To address the diverse nature of specialty agricultural product standardization, its complex and cumbersome development process, and lengthy drafting cycles, while simultaneously tackling challenges such as outdated standardization documents and hallucinations caused by general large language models’ delayed access to agricultural domain information. This study constructs a multi-stage cascaded large language model based on a hybrid retrieval-augmented mechanism. The model comprises three core modules: (1) A multi-source retrieval augmentation module that achieves comprehensive external knowledge acquisition through vector retrieval, keyword retrieval, and knowledge graph retrieval branches; (2) A knowledge fusion module that filters redundant information using inverse ranking fusion and graph structure pruning methods to achieve precise injection of high-quality knowledge; (3) A domain adaptation module that enhances the model’s understanding of agricultural terminology through vertical domain fine-tuning. Experimental results show that in the standardization document summarization task, the model achieves chrF, BERTscore, and Gscore metrics of 34.85, 74.88, and 39.85, respectively, representing improvements of 59.52%, 35.28%, and 72.84% over the BART baseline model, and 58.54%, 24.25%, and 59.54% over the T5 model. This study enriches the theoretical foundation of large language models in agriculture and provides intelligent technical support for specialty agricultural product standardization development.

查看原文本刊更多论文

农业大语种模式，标准化生产特色农产品

解决特色农产品标准化的多样性、开发过程复杂繁琐、起草周期长等问题，同时解决标准化文件过时、通用大型语言模型对农业领域信息获取滞后造成的幻觉等问题。本研究构建了一个基于检索-增强混合机制的多级级联大语言模型。该模型包括三个核心模块：(1)多源检索增强模块，通过向量检索、关键词检索和知识图检索分支实现全面的外部知识获取；(2)知识融合模块，利用逆排序融合和图结构剪枝方法过滤冗余信息，实现高质量知识的精确注入；(3)领域自适应模块，通过垂直领域微调增强模型对农业术语的理解。实验结果表明，在标准化文档摘要任务中，该模型的chrF、BERTscore和Gscore指标分别达到34.85、74.88和39.85，分别比BART基线模型提高59.52%、35.28%和72.84%，比T5模型提高58.54%、24.25%和59.54%。本研究丰富了农业大语言模型的理论基础，为特色农产品标准化发展提供了智能化技术支持。

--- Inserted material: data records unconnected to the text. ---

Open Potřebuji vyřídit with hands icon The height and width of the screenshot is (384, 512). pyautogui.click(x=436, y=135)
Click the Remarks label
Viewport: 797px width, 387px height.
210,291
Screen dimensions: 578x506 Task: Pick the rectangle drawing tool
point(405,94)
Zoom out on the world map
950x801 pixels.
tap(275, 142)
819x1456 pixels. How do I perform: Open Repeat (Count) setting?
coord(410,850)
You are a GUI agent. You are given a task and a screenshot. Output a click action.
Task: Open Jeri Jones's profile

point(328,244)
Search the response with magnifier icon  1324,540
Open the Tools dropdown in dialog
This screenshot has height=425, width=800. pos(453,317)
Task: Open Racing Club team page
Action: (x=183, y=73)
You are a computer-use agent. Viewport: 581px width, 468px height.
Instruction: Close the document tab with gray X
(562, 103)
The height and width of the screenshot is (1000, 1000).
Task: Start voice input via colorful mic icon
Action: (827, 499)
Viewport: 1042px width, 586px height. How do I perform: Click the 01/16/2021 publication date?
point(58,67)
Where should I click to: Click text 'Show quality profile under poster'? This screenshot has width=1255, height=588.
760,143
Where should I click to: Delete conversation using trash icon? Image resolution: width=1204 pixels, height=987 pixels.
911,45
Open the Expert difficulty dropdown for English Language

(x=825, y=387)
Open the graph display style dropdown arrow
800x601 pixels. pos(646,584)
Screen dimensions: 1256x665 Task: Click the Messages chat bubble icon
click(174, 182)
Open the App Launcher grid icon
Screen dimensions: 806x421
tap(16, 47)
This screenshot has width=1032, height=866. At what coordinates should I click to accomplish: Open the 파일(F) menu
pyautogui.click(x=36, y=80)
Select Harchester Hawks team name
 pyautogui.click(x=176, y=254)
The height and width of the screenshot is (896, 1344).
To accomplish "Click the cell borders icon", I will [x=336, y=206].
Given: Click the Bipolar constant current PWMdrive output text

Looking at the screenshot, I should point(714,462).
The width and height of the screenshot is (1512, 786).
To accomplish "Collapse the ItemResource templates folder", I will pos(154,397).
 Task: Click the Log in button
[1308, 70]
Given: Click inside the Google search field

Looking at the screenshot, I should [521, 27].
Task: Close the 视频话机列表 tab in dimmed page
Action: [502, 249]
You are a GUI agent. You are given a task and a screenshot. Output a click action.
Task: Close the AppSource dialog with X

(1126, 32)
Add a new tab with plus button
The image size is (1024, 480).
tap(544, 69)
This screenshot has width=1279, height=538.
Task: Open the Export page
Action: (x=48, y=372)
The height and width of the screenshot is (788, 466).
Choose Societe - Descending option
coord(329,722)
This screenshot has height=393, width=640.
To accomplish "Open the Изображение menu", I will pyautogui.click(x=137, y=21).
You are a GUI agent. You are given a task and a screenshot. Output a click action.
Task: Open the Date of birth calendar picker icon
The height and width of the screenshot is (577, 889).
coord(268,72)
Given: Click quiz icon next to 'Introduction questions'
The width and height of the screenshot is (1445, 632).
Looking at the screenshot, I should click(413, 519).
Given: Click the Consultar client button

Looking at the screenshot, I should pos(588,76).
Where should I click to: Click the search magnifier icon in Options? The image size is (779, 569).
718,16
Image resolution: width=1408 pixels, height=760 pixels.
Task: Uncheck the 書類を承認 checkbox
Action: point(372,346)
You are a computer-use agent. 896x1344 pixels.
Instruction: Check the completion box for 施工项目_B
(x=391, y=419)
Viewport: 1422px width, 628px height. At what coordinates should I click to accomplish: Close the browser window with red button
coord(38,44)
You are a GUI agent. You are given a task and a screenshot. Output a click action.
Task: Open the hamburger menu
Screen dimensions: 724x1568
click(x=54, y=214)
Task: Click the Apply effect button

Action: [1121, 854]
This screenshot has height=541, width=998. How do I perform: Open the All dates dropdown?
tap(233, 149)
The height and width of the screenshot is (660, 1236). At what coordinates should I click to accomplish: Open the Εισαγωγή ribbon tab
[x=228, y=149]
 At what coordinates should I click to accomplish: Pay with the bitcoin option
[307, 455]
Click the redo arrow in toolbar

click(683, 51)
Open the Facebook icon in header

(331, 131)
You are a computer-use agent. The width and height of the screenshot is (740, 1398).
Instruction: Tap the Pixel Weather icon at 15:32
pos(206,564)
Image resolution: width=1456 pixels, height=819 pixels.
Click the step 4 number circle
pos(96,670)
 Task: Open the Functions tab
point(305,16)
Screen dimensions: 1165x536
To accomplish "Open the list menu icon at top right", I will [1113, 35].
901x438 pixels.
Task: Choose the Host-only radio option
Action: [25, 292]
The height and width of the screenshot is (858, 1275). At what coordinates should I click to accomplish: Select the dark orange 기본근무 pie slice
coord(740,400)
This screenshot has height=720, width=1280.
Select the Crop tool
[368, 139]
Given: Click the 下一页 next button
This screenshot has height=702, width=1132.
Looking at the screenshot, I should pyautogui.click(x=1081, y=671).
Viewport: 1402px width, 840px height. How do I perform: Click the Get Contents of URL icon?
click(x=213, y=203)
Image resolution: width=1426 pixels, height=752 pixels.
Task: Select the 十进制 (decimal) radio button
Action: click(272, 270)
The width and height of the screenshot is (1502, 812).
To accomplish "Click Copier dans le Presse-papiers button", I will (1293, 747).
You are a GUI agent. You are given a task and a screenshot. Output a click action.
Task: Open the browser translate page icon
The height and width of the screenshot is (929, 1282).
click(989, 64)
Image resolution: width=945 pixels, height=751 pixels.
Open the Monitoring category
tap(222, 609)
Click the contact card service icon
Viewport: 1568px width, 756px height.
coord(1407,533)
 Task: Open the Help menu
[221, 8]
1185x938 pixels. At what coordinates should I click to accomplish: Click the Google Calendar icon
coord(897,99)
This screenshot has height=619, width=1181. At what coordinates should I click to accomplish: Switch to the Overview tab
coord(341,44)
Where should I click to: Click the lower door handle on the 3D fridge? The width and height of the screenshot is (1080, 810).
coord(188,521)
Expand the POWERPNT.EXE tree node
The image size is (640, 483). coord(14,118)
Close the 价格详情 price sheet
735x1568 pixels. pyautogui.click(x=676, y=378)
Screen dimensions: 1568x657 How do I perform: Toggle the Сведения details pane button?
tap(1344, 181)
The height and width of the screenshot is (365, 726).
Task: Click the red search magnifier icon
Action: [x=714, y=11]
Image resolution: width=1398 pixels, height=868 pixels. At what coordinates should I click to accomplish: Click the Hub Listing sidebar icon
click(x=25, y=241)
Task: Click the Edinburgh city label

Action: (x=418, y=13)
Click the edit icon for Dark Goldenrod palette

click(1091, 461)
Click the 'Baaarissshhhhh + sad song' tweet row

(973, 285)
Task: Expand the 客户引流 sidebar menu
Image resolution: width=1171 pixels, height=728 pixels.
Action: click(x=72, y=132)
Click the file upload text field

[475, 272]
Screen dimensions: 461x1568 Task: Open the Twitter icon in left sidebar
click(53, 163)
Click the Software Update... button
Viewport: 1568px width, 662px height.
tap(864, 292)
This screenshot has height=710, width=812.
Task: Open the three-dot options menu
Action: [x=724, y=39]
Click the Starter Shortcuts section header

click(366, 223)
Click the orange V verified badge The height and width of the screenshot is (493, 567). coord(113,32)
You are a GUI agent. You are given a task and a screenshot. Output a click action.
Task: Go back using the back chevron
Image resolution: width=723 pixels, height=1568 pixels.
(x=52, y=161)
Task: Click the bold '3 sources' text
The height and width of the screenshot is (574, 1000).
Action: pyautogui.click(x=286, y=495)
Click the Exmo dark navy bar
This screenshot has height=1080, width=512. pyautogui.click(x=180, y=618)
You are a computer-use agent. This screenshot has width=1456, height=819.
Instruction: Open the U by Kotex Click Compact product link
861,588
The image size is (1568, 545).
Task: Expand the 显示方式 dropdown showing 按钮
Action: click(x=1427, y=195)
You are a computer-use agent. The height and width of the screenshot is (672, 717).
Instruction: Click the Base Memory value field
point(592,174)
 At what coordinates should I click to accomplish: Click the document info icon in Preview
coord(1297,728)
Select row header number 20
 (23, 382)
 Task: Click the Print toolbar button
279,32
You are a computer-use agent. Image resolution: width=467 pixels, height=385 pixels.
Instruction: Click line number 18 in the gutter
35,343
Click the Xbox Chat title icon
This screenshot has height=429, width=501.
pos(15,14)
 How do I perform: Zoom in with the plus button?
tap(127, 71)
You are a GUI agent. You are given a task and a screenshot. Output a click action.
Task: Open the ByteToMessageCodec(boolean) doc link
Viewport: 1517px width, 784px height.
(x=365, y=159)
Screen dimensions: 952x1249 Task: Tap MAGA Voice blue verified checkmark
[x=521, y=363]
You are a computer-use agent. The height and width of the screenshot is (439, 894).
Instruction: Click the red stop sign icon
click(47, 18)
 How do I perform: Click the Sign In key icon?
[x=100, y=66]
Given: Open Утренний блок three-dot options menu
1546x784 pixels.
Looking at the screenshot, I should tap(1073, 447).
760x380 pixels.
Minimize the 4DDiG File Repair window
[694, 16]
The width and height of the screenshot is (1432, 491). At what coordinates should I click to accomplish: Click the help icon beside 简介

本文章由计算机程序翻译，如有差异，请以英文原文为准。

求助全文

约1分钟内获得全文求助全文

来源期刊

Computers and Electronics in Agriculture 工程技术-计算机：跨学科应用

CiteScore

15.30

自引率

14.50%

发文量

800

审稿时长

62 days

期刊介绍： Computers and Electronics in Agriculture provides international coverage of advancements in computer hardware, software, electronic instrumentation, and control systems applied to agricultural challenges. Encompassing agronomy, horticulture, forestry, aquaculture, and animal farming, the journal publishes original papers, reviews, and applications notes. It explores the use of computers and electronics in plant or animal agricultural production, covering topics like agricultural soils, water, pests, controlled environments, and waste. The scope extends to on-farm post-harvest operations and relevant technologies, including artificial intelligence, sensors, machine vision, robotics, networking, and simulation modeling. Its companion journal, Smart Agricultural Technology, continues the focus on smart applications in production agriculture.